Titreyerek, NQSC’de böyle iki yaratık ortaya çıkarsa ne olacağını hayal etti. İnsanlığın en büyük şehri böyle bir felaketten kurtulabilir mi?
… Zar zor da olsa muhtemelen olurdu. Egemenler Antarktika’yı terk etmiş olabilirler, ancak iktidarlarının merkezi tehdit altına girerse bir şeyler yapmak zorundaydılar. Bastion ve Ravenheart önemliydi, evet, ama Kuzey Çeyreği hala insanlığın kalbiydi.
En azından Sunny’nin inanmak istediği buydu.
‘Ne düşünüyorum?’
Büyük Nehir’in suları, çatışan iki iğrençliğin etrafındaki kanla kırmızıya boyanmıştı.
Sunny, azur yılanın ölümünü izlemeyi çok isterdi, ama kayıp gitme şansını kaçıramazdı. Şimdi iki büyük iğrençlikten kaçmayı başaramazsa, onu bir daha asla elde edemeyebilirdi.
Arkasını dönerek olabildiğince hızlı bir şekilde ileri uçtu.
Arkasında dünya titriyordu ve su dev dalgalar halinde yükselirken kükrüyordu.
‘Tanrılar…’
Sunny dişlerini gıcırdattı ve arkasına bakmayı reddetti.
Yavaş yavaş, devasa savaşın sesleri daha da sessizleşti. Ve sonra hiçbir şey duyamadı.
Titrek bir nefes aldı.
‘Bu… Üçüncü Kabusların kesinlikle öldürücü olduğunu biliyordum. Ama biraz fazla değil mi?’

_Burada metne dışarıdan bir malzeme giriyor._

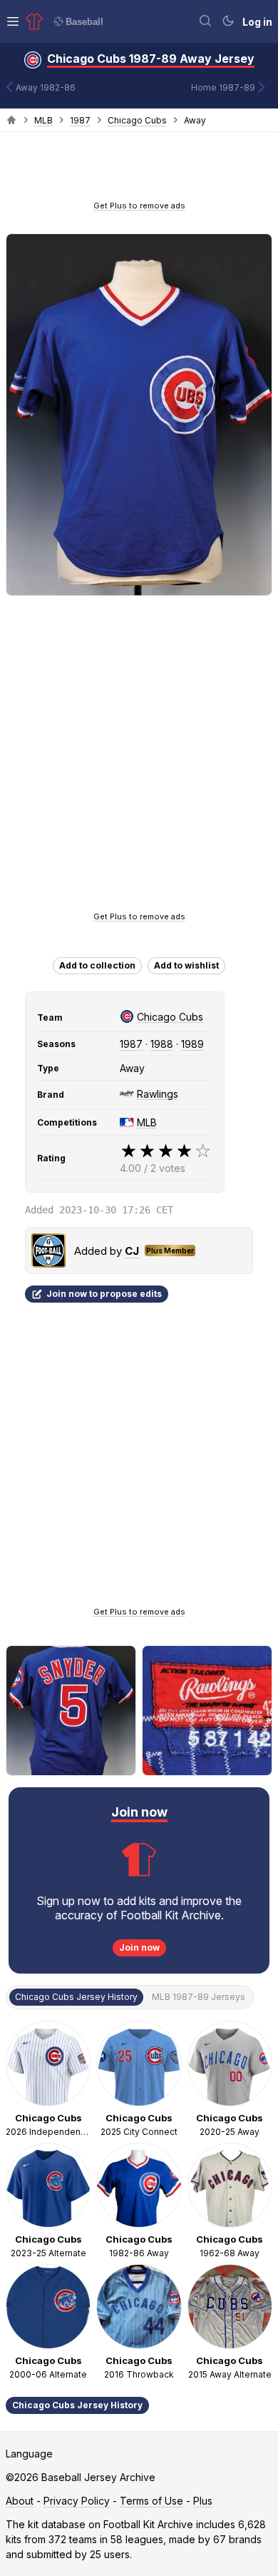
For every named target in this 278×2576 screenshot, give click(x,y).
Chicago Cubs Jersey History (77, 2405)
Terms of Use (151, 2501)
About (20, 2501)
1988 (161, 1044)
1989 (192, 1044)
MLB (43, 120)
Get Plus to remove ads (139, 206)
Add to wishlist (186, 965)
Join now (139, 1947)
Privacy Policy (76, 2501)
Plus (202, 2501)
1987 (80, 120)
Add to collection (97, 965)
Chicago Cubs (137, 120)
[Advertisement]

Büyük Kabus Yaratıklarıyla sadece bir Yükselmiş olarak mı savaşması gerekiyordu? Bu nasıl bir sapkın mantıktı?
Birdenbire kasvetli bir ruh hali içinde olan Sunny içini çekti ve Teselli Günahı’na baktı.
“Ne düşünüyorsun?”
Kılıç hayaleti gülümsedi.
“Sanırım toprak bulamadan açlıktan öleceksin. Aman… Ya da nehirde balık tutmaya gidebilir ve bunun yerine balıklar tarafından yenebilirsiniz. Her zaman bir seçenek vardır!”
Sunny yüzünü buruşturdu.
‘Neden sordum ki?’
Kuzeye uçarak Büyük Nehir’in akıntısını takip etmeye devam etti… geçmişe.
Sonunda, yedi güneş tekrar boğuldu ve suyu ışıklarıyla doldurdu. Gökyüzü siyahtı ve yıldızlardan yoksundu.
Dünya sessizdi.
Sunny yorgun bir şekilde gözlerini kapadı.
‘… Uyuyamıyorum. Uykuya dalmak beni öldürebilir.”
Altında usulca parıldayan suya baktı, sonra birkaç kez gözlerini kırpıştırdı.
‘Ne… Cehennem… Bu nasıl mümkün olabilir?!’
Altındaki dalgaların altında tanıdık bir gölge saklanıyordu.
Azur yılan geri dönmüştü. Etrafındaki suda kan izleri vardı ama lanet olası yaratık gerçekten de oradaydı ve hala Sunny’yi yutmayı bekliyordu.
‘O dev kaplumbağadan mı kaçtı?!’
Buna inanmakta zorlanan Sunny arkasını döndü ve arkasına baktı.
Tabii ki, iki iğrençliğin savaştığı yer onun hiçbir şey göremeyeceğinden çok uzaktaydı.
Ama… Başka bir şey fark etti.
Oralarda bir yerlerde, akıntının yukarısında, neredeyse fark edilemeyecek kadar uzak… Saf beyaz bir ışık kıvılcımı, allık yeşili, aydınlık suların üzerinde parlıyordu. Geceleri Büyük Nehir’in yumuşak parıltısı nedeniyle fark etmek zordu, ama kesinlikle oradaydı.
Sunny bir an nefesini tuttu.
‘Umutlanmamalıyım. Değil mi?’
Yavaşladı ve sonra durdu. Teselli Günahı da durdu, ona mesafeli bir ifadeyle baktı.
‘Yine de… Emin olmalıyım…’
Sunny yüzünü ovuşturdu, azur yılana bir kez daha baktı ve sonra kendini geri uçurdu.
‘Bakalım o kaplumbağayla tekrar karşılaşmak ister misin, yaşlı yılan!’